For who but God, the creator of everything, made it so that the flesh of a dead peacock would not rot? It seemed incredible when I heard it, but it happened that this bird was cooked and served to me at Carthage, and I ordered that a suitable amount of flesh from the breast be kept aside. After a suitable number of days, when any other flesh (even if cooked) would be rotting, it was brought out and set before me, but it didn’t smell bad to me at all. Furthermore, it was found to be the same after it had been stored for more than 30 days, and it was the same after a year, except that its body was a little bit more dried out and shriveled up.
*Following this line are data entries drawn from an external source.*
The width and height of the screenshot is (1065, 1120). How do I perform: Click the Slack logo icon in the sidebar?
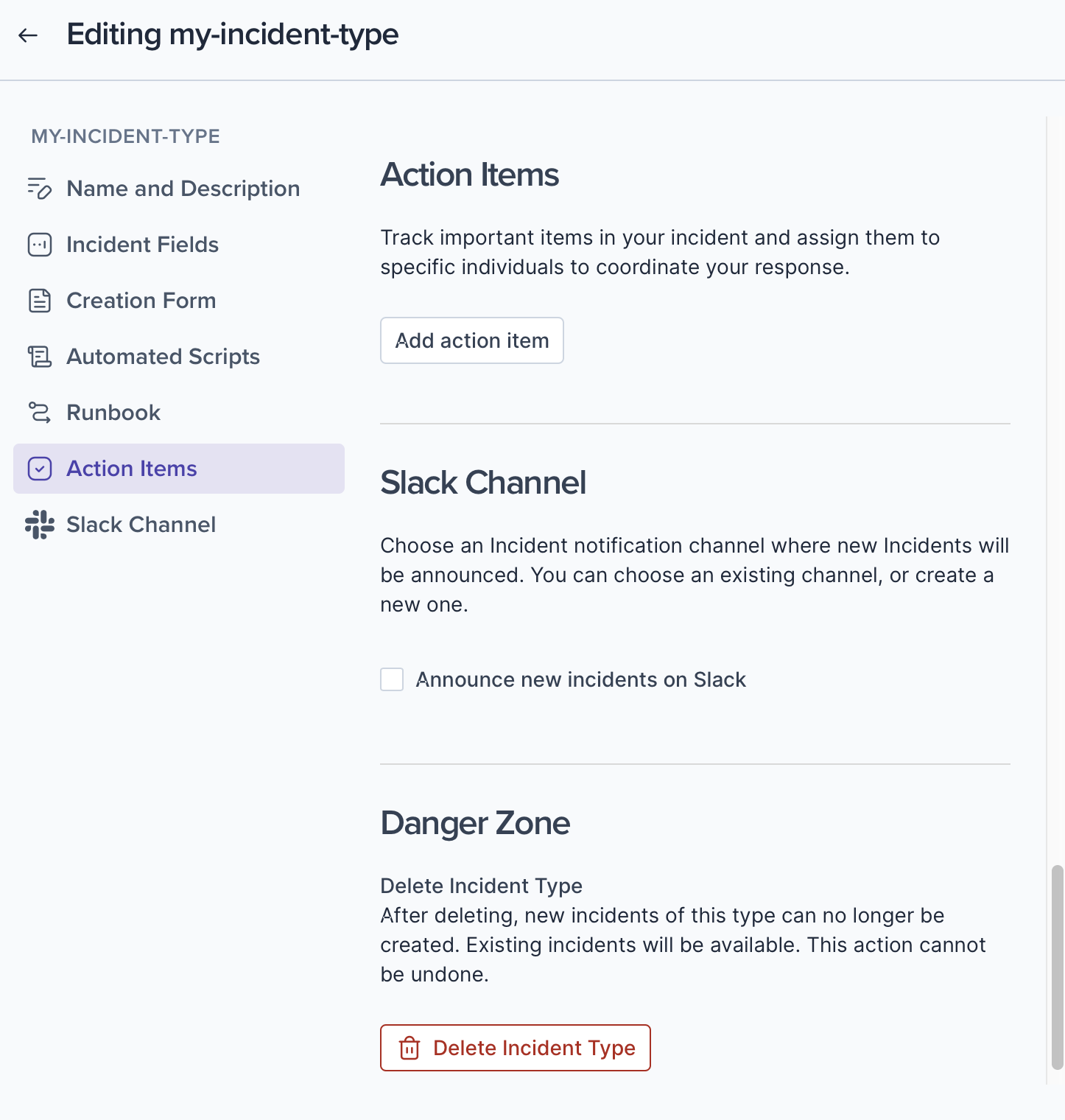coord(40,525)
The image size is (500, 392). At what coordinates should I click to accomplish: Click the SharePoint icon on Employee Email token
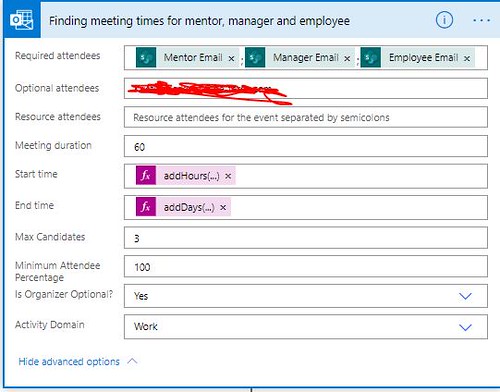(x=371, y=57)
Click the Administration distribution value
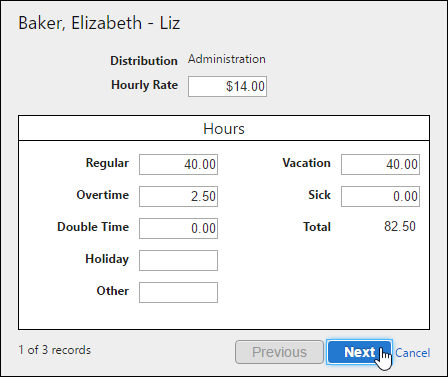 coord(227,59)
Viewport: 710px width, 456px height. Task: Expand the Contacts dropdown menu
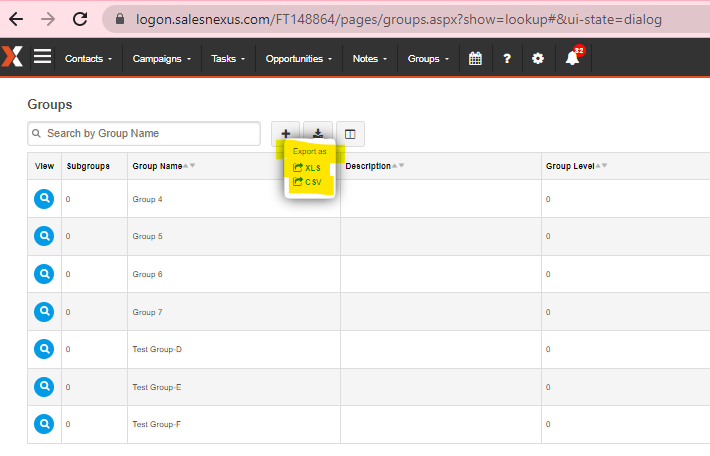[x=88, y=59]
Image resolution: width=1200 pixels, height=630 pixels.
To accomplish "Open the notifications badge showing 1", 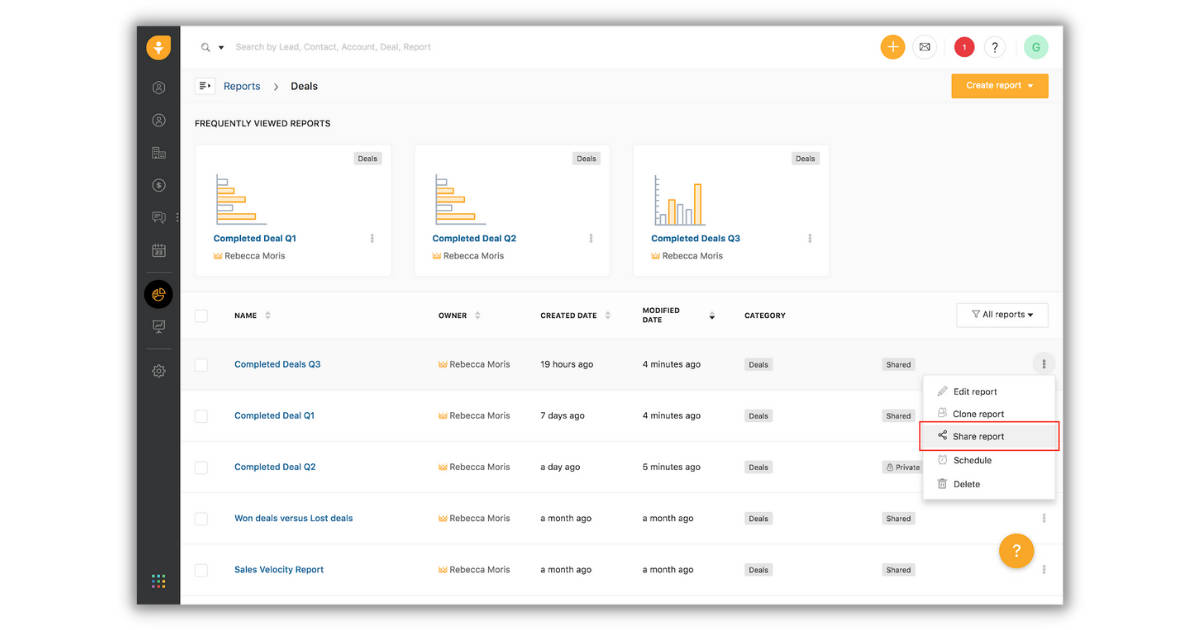I will pyautogui.click(x=963, y=46).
Quis enim nisi Deus creator omnium dedit carni pauonis mortui ne putesceret? Quod cum auditu incredibile uideretur, euenit ut apud Carthaginem nobis cocta apponeretur haec auis, de cuius pectore pulparum, quantum uisum est, decerptum seruari iussimus; quod post dierum tantum spatium, quanto alia caro quaecumque cocta putesceret, prolatum atque oblatum nihil nostrum offendit olfactum. Itemque repositum post dies amplius quam triginta idem quod erat inuentum est, idemque post annum, nisi quod aliquantum corpulentiae siccioris et contractioris fuit.